# Wood Chips in Sheep Pen?



## kuntrygirl (Feb 10, 2011)

The last few weeks have been terrible in terms of the weather.  Plenty of cold weather along with lots of rain.  My sheep pen *(pic below)* is a bloody mess.  It is so muddy and sloshy.  I was wondering if it would be ok to put wood chips in the pen to try to dry it up.   The city workers were on my street cutting down limbs and branches.  They put them in the shredder on the back of their work truck.  We asked if we could have the woods chips and they said yes, so we were thinking about spreading the wood chips in the pen area.  Would this be ok?  Would the wood chips harm the sheep in any way? 

Any input would be greatly appreciated.


----------



## aggieterpkatie (Feb 10, 2011)

The wood chips shouldn't hurt the sheep. You could always ask what species of tree they're from, but if they're big chips hopefully the sheep wouldn't eat them.


----------



## patandchickens (Feb 11, 2011)

I have no experience using tree chippings for sheep but have used them, and worked at barns using them, for *horses* a whole lot over the years. They are very good temporary mud remediation for an emergency, although on some soil types they can have a long-term effect of making things even muckier as they decompose and add organic matter to the soil. (On other soil types there is no long-term problem)

The two big things you want to watch out for when getting tree chippings for horse use are a) it needs to either be all long-dead material, or if any of it is green it needs to be used in only a THIN (like 3" or so) layer. Reason being, if there is green material in the chippings it will mold quite fiercely for the first few months if you put it in any significant depth, and that can be a real health problem. And b) for horses you need to watch that the chippings don't contain too much in the way of long sharp 'spikes' (depends on the tree species and chipper type) that can cause injuries. This is probably a lot less risk with sheep as they are lighter, much smaller feet and wearing a lot of padding.

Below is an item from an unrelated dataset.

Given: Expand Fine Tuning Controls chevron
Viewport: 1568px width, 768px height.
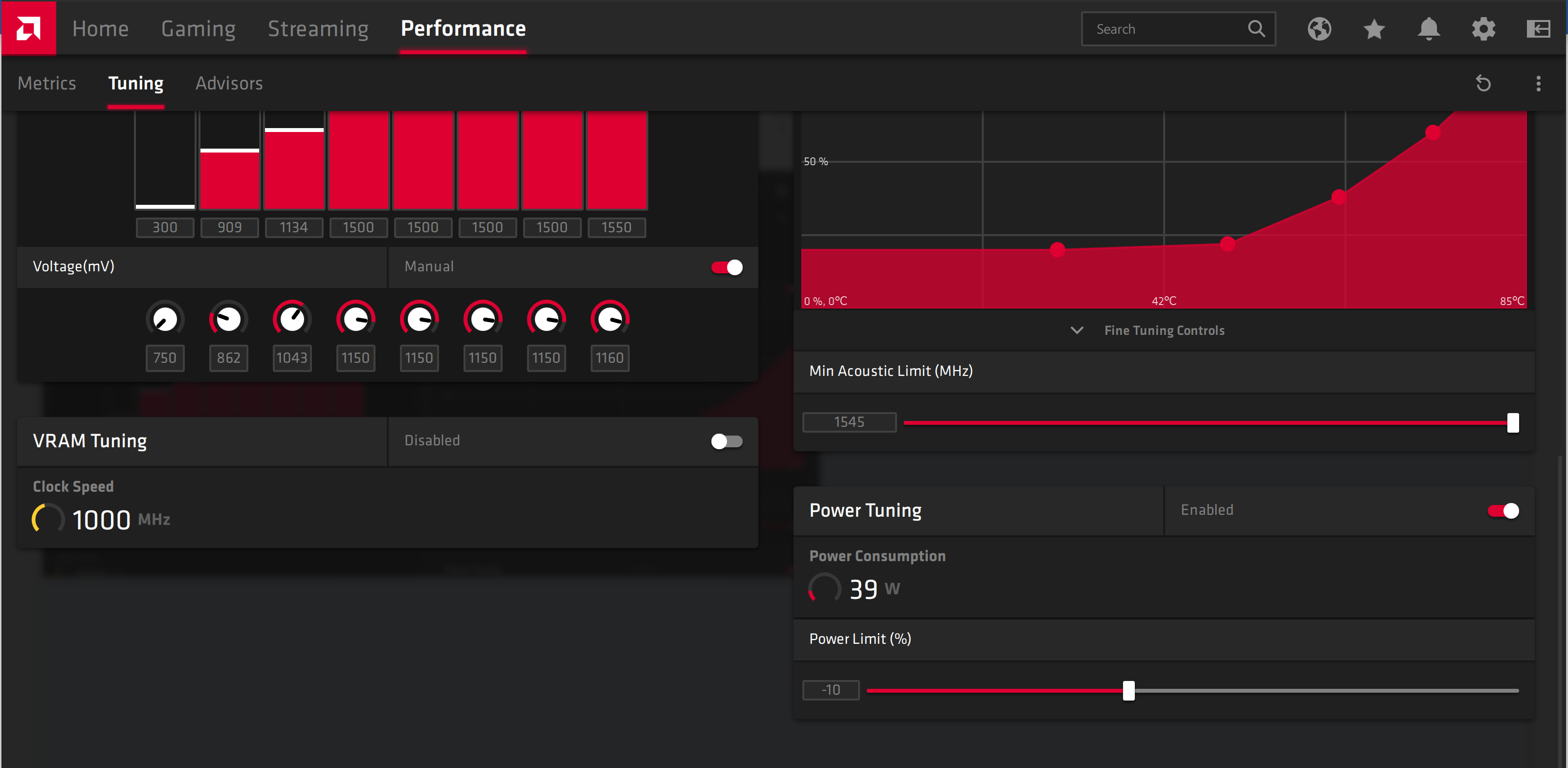Looking at the screenshot, I should click(1077, 330).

Overall I would say do it, it really DOES help a lot vs mud, just be careful of the green chippings -> mold issue described above.

Good luck, have fun,

Pat


----------



## Bossroo (Feb 11, 2011)

Too,  make sure that those chips do NOT contain any poisonous plants. Just 3 oleander  leaves will kill a human child, 4-5 will kill a sheep or goat, and 7-10  will kill a horse.  Black walnut chips or shavings will cause laminitits lameness in horses.( could loose an entire hoof). While there are quite a few others that will cause abortions, and poisonings.  So google a list of poisonous plants and stay away from them.


----------



## The Old Ram-Australia (Feb 14, 2011)

G,day KG,All of the above is 'good advice' I would add that if your sheep are wool types,it will get caught up in the fleece and is a pain to shear...................Because your need is immediate,I would start it in your sheds and cover it with straw, assuming it does not contain any 'nasties'..........Put the rest in a heap for a while until it starts to break-down,and give it a turn in a couple of weeks,wood chips draws lot of N from the soil in the 'ageing process',but once breakdown has occurred its great to add to where you can get a good dump of 'urine and manure into it and then 'spread it' onto your paddocks

 Hope the above is of some value,hope it dries up a bit soon for you ,...T.O.R.


----------